India Twitter to Bobby Jindal: Welcome to the Presidential Party, Pal!
Indians took to social media to mock Gov. Bobby Jindal's entry into the Republican presidential race.
This week, Louisiana Gov. Bobby Jindal announced his intention to seek the Republican nomination for president in 2016. On Thursday, Twitter declared war on the governor.
For many, the most galling moments of his announcement speech came about 20 minutes in, following an otherwise optimistic description of the United States as a rainbow nation for all. “We are not Indian-Americans, African-Americans, Irish-Americans, rich Americans, or poor Americans. We are all Americans,” he said.
So far, so good. But he went on, scolding some immigrants for coming to the United States to “use our freedoms to undermine our freedoms,” akin to “what has happened in Europe, where they have second- and third-generations of immigrants who refuse to embrace the values and culture of the countries they have moved into.” Immigrants, he added, should be quick to embrace American values and learn English.
To the ears of many Indians both in the United States and in India, Jindal seemed only too happy to collapse all cultural differences that exist between different ethnic groups in the United States, and speak as if they have no impact on their daily lives. By suggesting that immigrants coming to the United States threaten its very foundations, Jindal readily draped himself — and his candidacy — in the rhetoric of the GOP’s immigrant hardliners.

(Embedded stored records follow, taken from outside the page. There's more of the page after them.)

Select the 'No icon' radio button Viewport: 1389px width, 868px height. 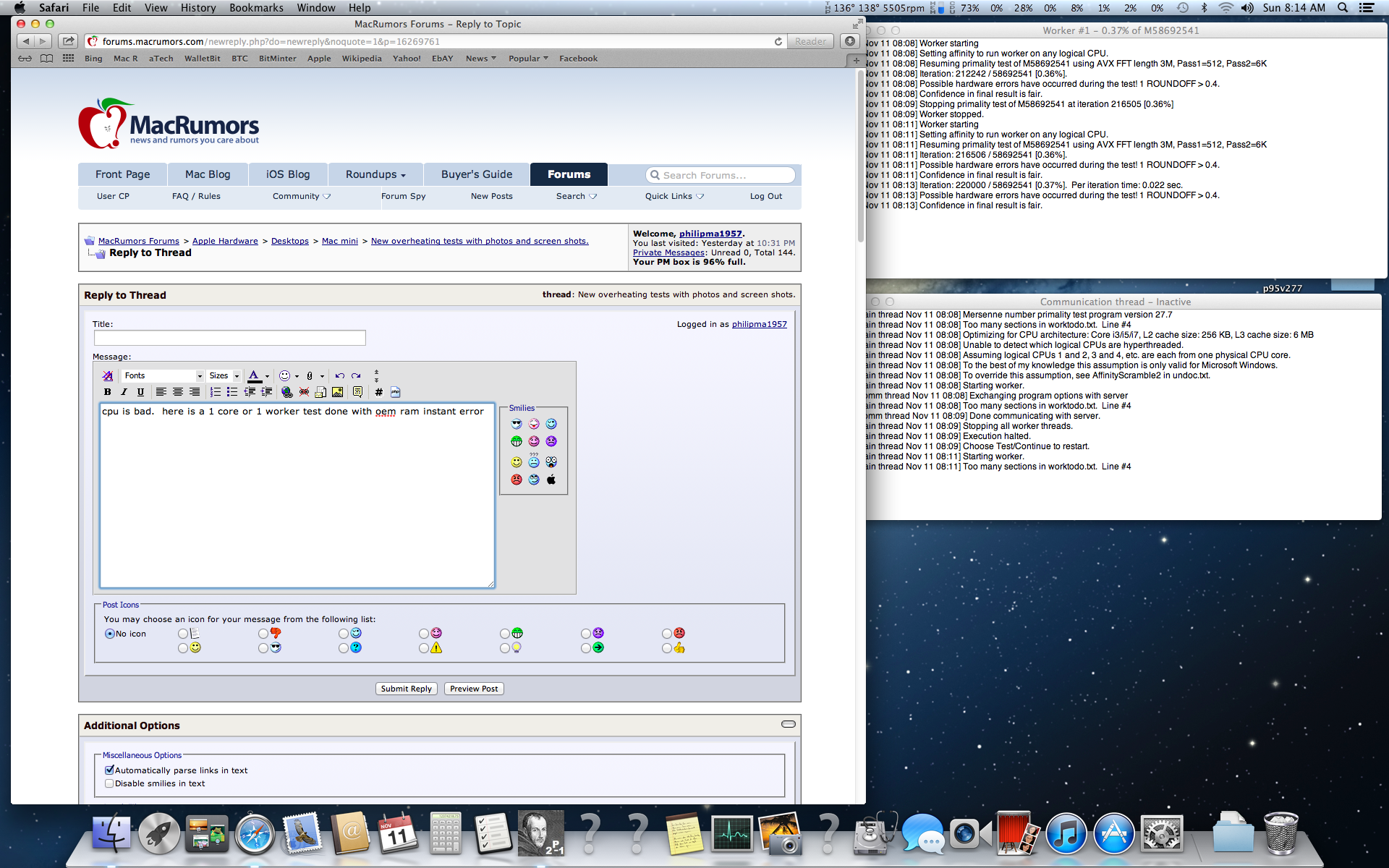pos(110,634)
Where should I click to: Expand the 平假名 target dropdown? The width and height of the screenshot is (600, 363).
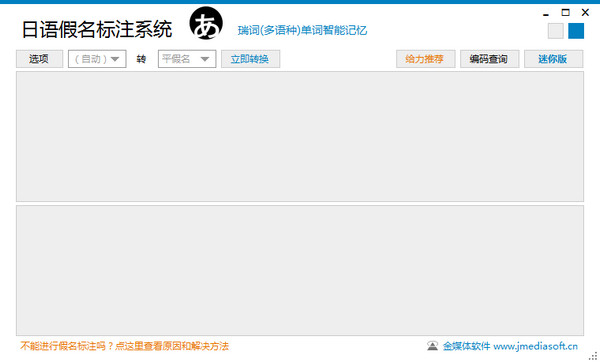187,59
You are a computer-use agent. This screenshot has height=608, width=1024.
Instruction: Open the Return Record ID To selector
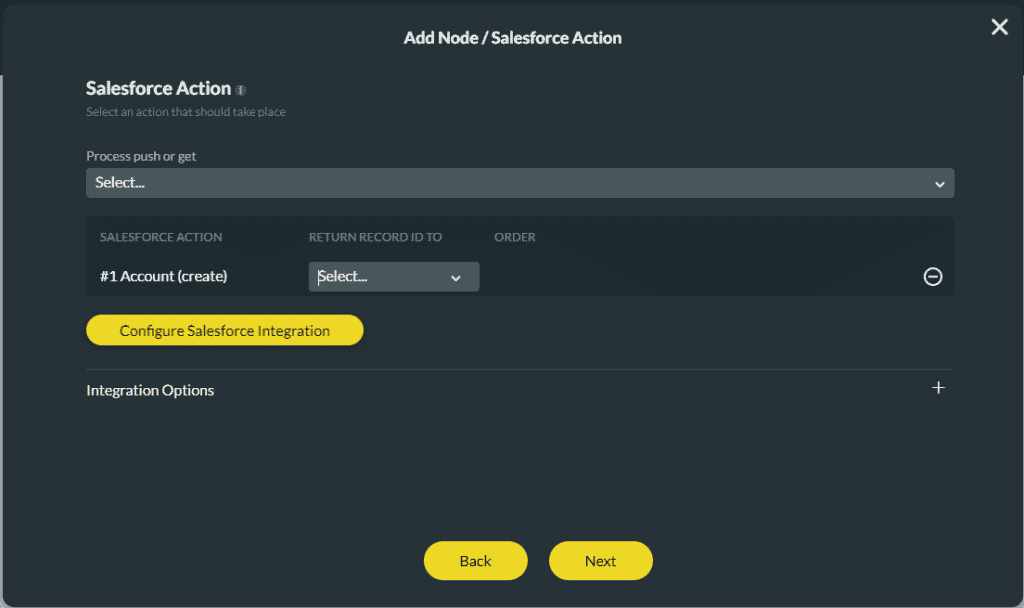click(393, 277)
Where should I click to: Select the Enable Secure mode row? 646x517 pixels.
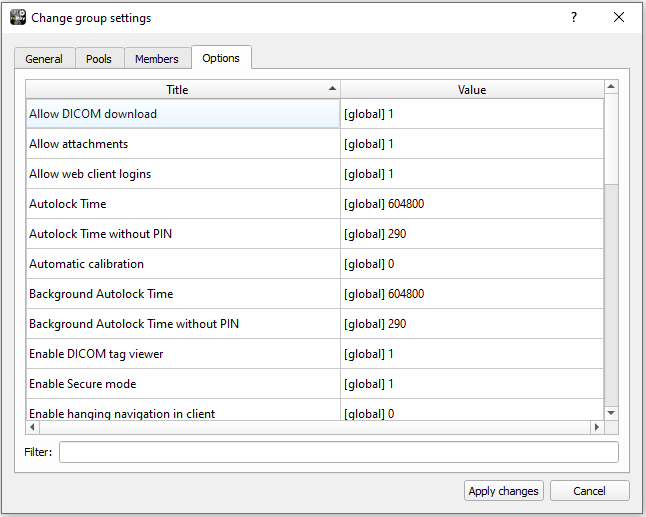click(183, 384)
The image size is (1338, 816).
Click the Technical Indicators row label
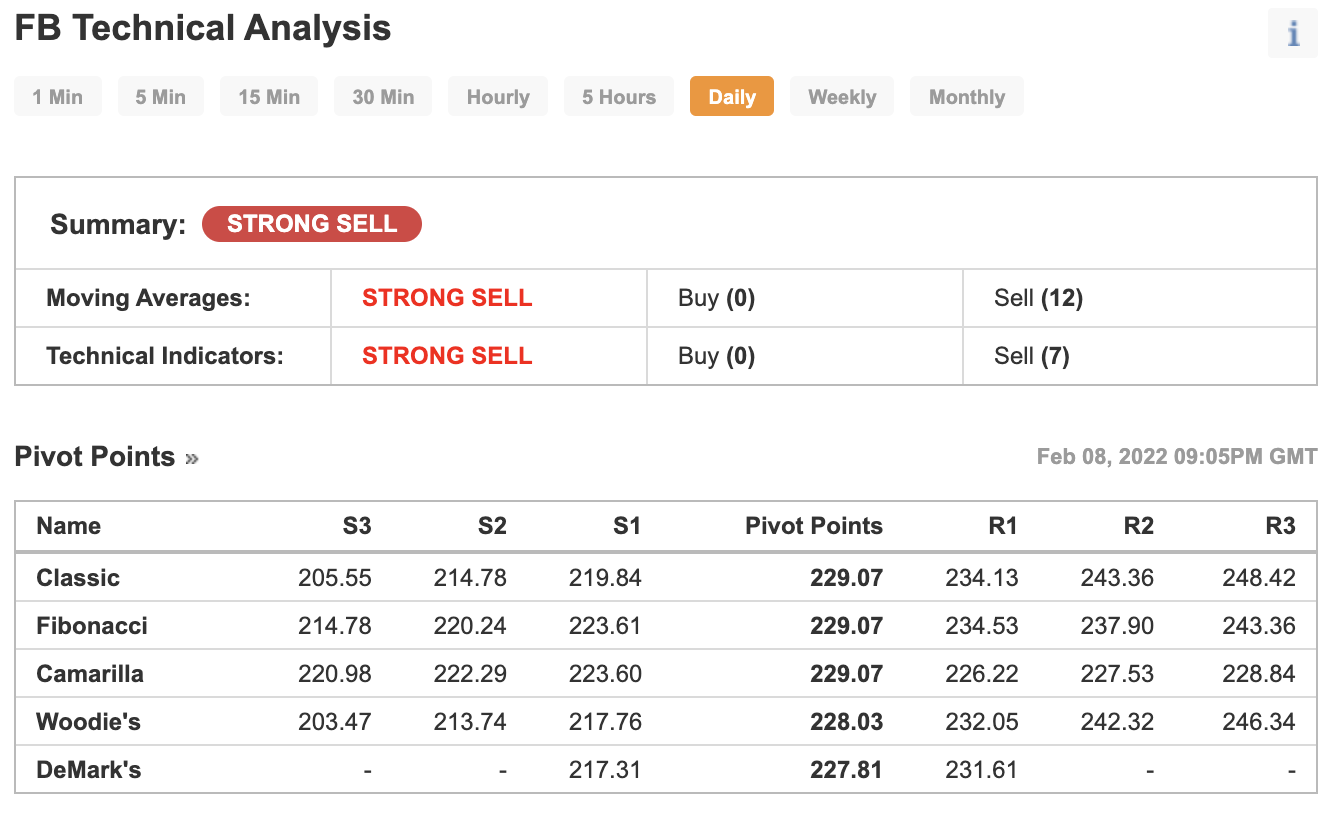pos(165,356)
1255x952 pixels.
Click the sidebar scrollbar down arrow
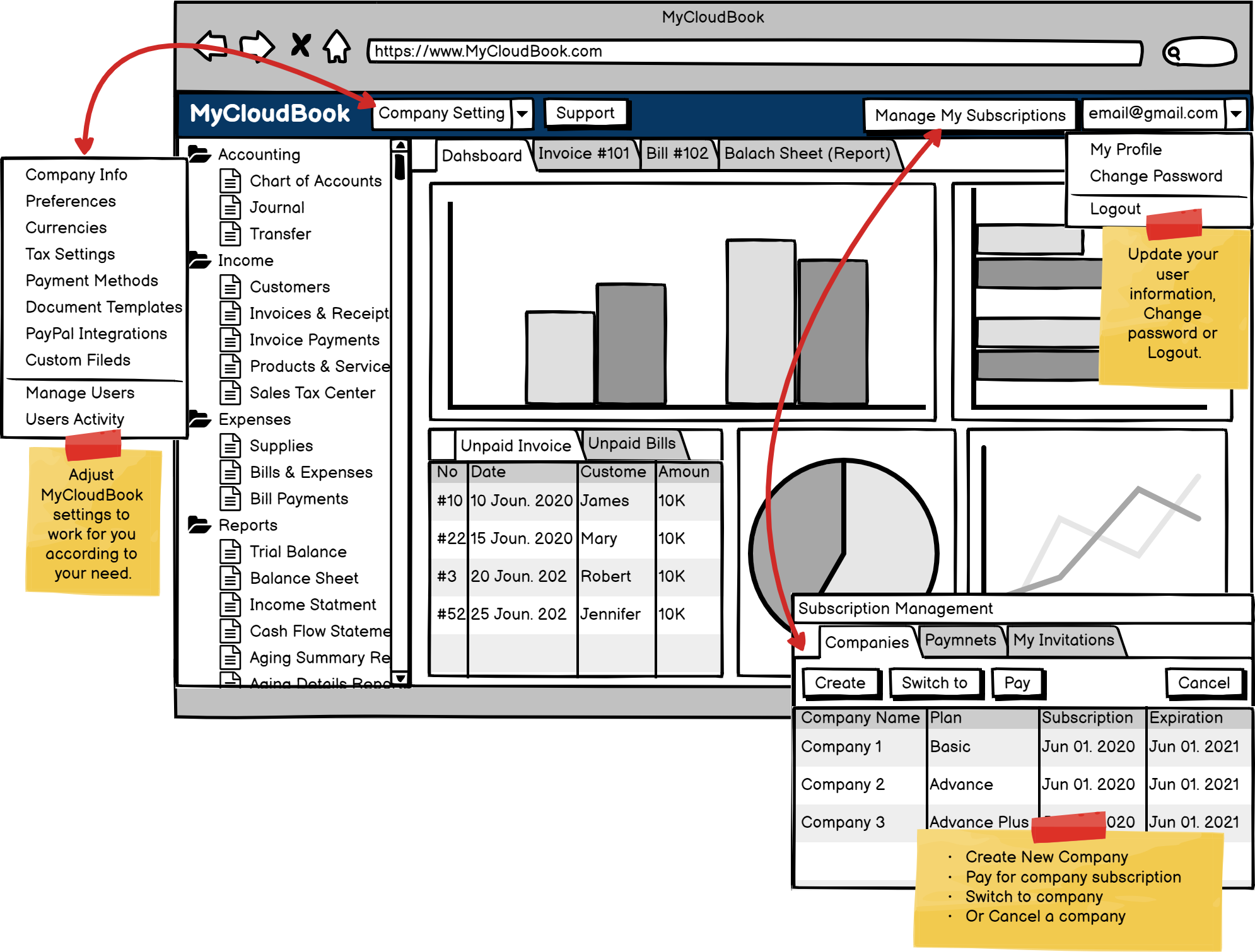tap(400, 678)
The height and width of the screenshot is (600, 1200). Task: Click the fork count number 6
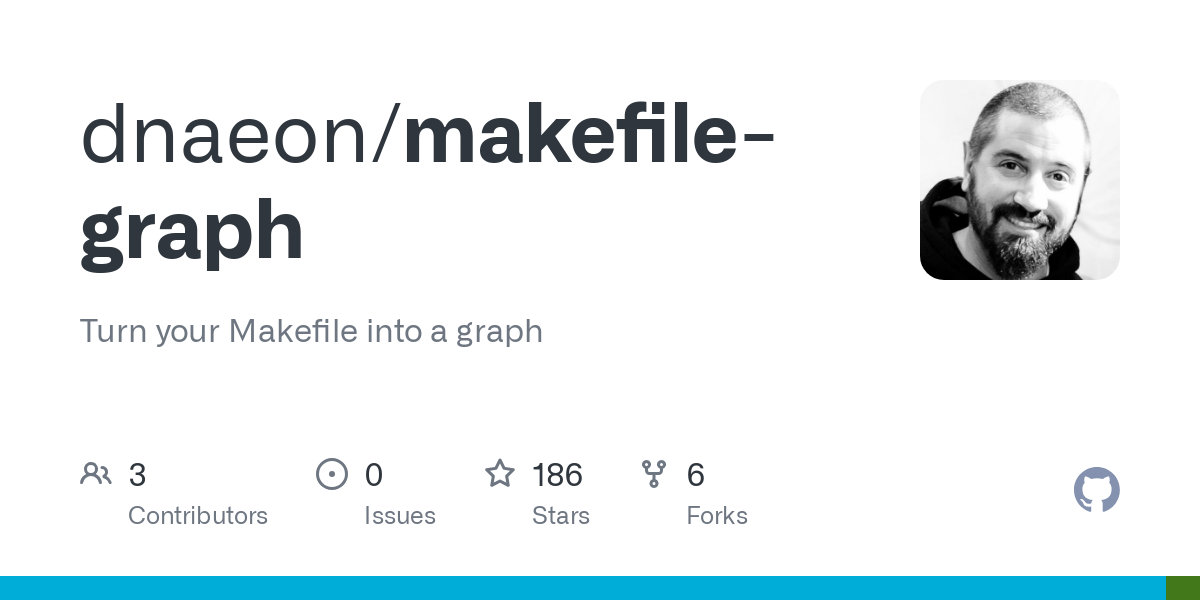click(x=696, y=475)
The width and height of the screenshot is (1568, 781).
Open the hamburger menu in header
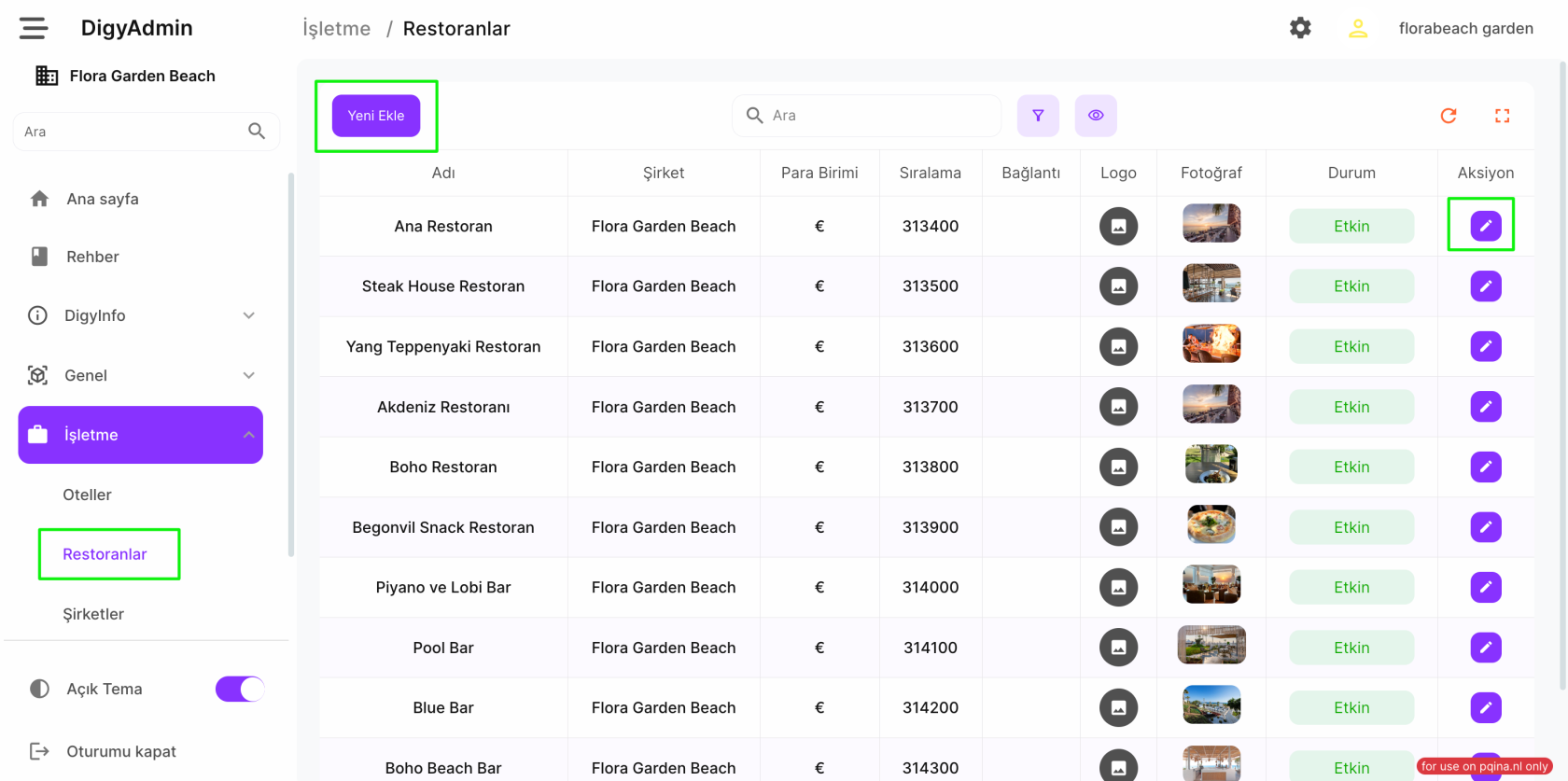pos(34,28)
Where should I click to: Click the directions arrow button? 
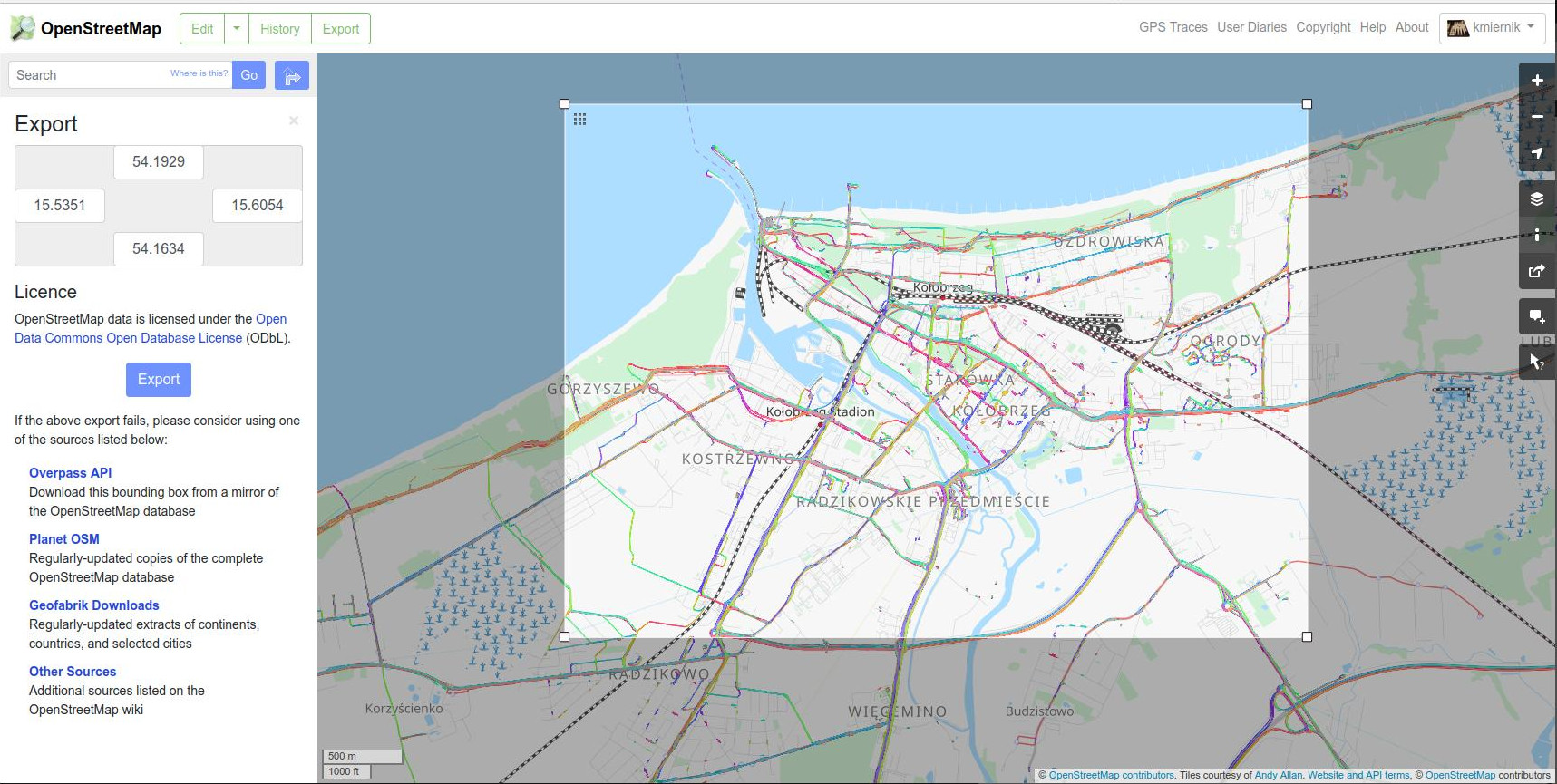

A safe move for someone seeking their nomination.
Soon after the announcement, New York-based comedian Hari Kondabolu took to Twitter to with the hashtag #BobbyJindalIsSoWhite. The results ranged from low-brow to chortle-inducing to the slightly esoteric.
This vituperative reaction stems from the perception that Jindal, the Catholic-converted, Brown University and Oxford-educated son of Indian immigrants, has forged a career in Republican politics largely by distancing himself from his Indian heritage, while embracing right-wing positions on issues like gun rights, and government spending. (The controversy sparked by this portrait back in February doesn’t help, either.)
But his apparent desire to have it both ways on his own immigrant history will undoubtedly continue to fluster Jindal as he seeks to climb to the top of a crowded field of Republican contenders. On the one hand, he seems demonstrably capable of praising his own immigrant history, softly and thoughtfully. “I wouldn’t be here today if it weren’t for my parents’ background, Jindal told the Washington Post in a piece published earlier this week. Those parents, who came to the United States from the Punjabi village of Khanpur in 1971, “put a strong emphasis on education, hard work, an unshakable faith,” proving that “[i]t doesn’t matter who you are or what your last name is. You can be anything in America.”
Yet Jindal also famously chose to leave that faith, Hinduism, and embrace a particularly evangelical Christianity with no real analogue in Indian culture. This crucial piece of his biography — a part that carries great weight with religious conservatives in the United States – has only helped reinforce the notion of Jindal as willing and eager to leave his roots behind. While that may have turned Jindal into a compelling, ever-rising star in Republican circles, it has opened up a perhaps unbridgeable gap between himself and Indians everywhere.